User 'Cameras' with no password: do you have one?

[technet]

Since the first post.

 

[fenderman]

Since the first post.

I understand that was your issue, however, no one else reported the issue until bp did, so I want to clarify whether he user name was being created on its own.

 

[technet]

Not my issue, I don't automatically create credentials with blank passwords on a security application. This is a Blue Iris issue, and I've received an email from Ken stating that he found a bug which causes this when running as a service. An update is coming.

 

[fenderman]

Not my issue, I don't automatically create credentials with blank passwords on a security application. This is a Blue Iris issue, and I've received an email from Ken stating that he found a bug which causes this when running as a service. An update is coming.

I did not mean that its an issue with you...i meant that its an issue with your particular systems...it did not occur several of mine that i tested.

 

[bp2008]

I certainly did not create the "cameras" account myself. Yet there it is when I open BI and look in the user list.

 

[anijet]

So, is this only an issue when running as a service. I run the application and do not seem to have the problem.

 

[The_Penguin]

:nuts:

I just tried connecting to my "supposedly secure" Blue Iris remotely, using "cameras" as a user name with no password, and indeed it let me in.

I confirm this is real.

I am on 4.1.7, Windows 10 x64.

Holy crap, just logged in to my web interface from outside as Admin, no password and Cameras, no password.
Going to put strong passwords on them and disable, and test daily to make sure they stay disabled.

 

[fenderman]

So, is this only an issue when running as a service.
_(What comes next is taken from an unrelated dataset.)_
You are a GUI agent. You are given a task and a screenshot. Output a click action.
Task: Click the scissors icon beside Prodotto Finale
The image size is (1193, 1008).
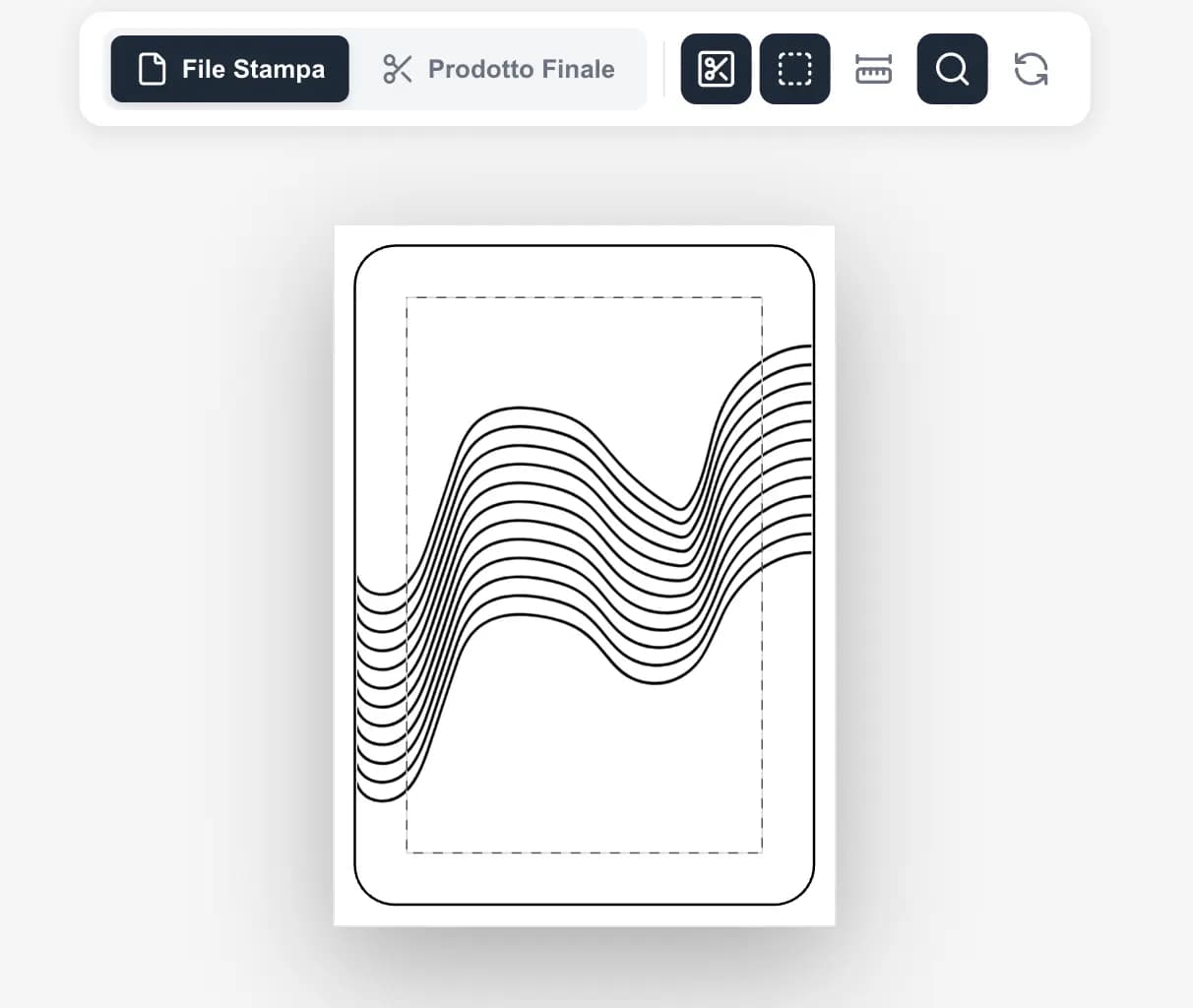pyautogui.click(x=398, y=69)
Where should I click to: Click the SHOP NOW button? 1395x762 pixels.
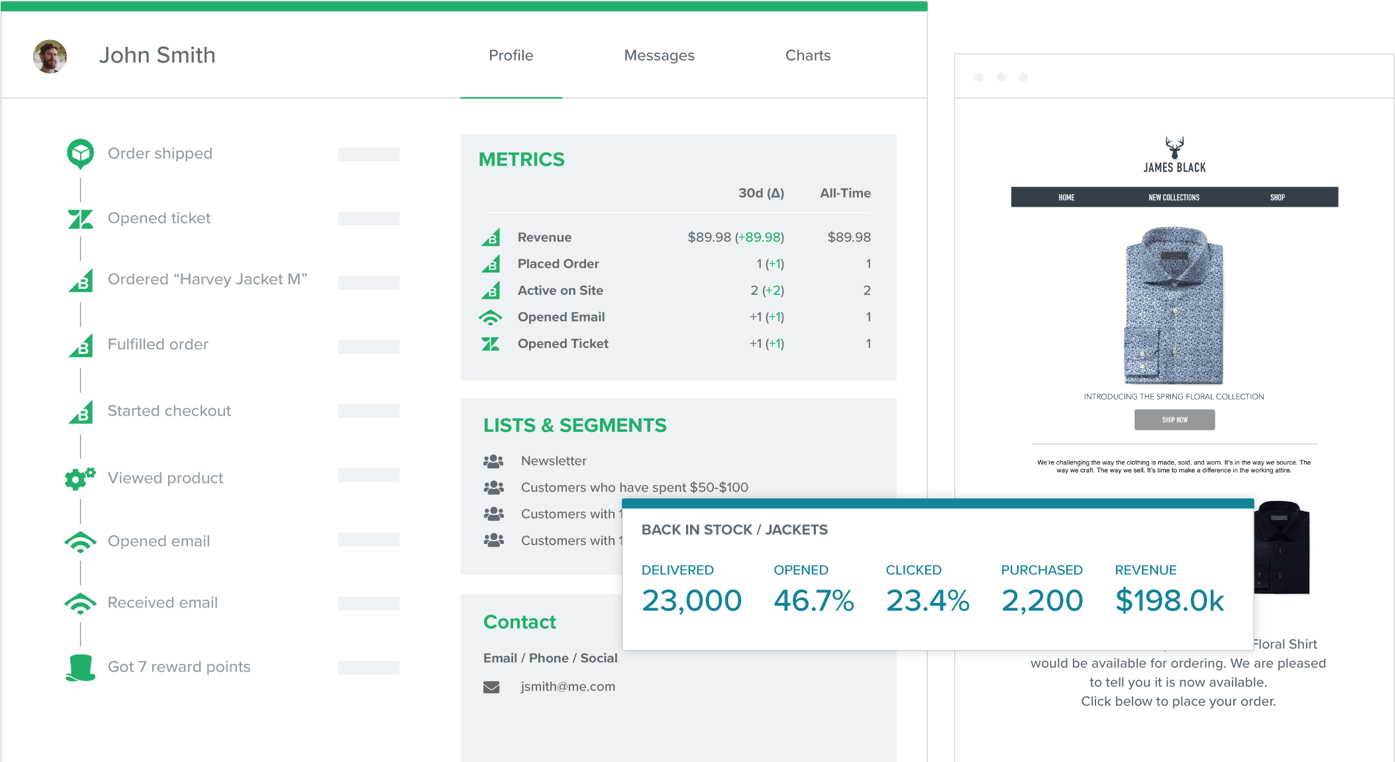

I run the application and do not seem to have the problem.

That would explain why I have not seen it..

Sent via Taptalk

 

[bp2008]

Holy crap, just logged in to my web interface from outside as Admin, no password and Cameras, no password.
Going to put strong passwords on them and disable, and test daily to make sure they stay disabled.

I could not get in with "admin" but I could with "cameras". There is an admin user with LAN only unchecked, but maybe it has a password assigned? I'll have to investigate that more later.

 

[bp2008]

Earlier this year I noticed a different quirk in Blue Iris' security, where sessions get associated with the remote IP address they are coming from. In other words, if you were to log in to your Blue Iris web server from work using a work PC (or your phone on WiFi), then you would be inadvertently giving access to everyone else who uses the same public IP address. In many small businesses, that would be everyone in the office. All they would need to know is your server address and port number. They could connect to your server and Blue Iris wouldn't even make them authenticate. It would automatically share your session cookie with them. If you were logged in as an administrator, they would be too. It is fixed in recent versions of Blue Iris 4.x, but older 4.x and 3.x releases are vulnerable to this.

 

[MartyO]

What worries me is these added users (admin and cameras) which were pushed on us, they were enabled by default. At least Ken could have made then not enabled as he introduce the features he is planning.

 

[MartyO]

Thanks again to TechNet for posting probable the most important thread to date to this forum on BI.

 

[fenderman]

What worries me is these added users (admin and cameras) which were pushed on us, they were enabled by default. At least Ken could have made then not enabled as he introduce the features he is planning.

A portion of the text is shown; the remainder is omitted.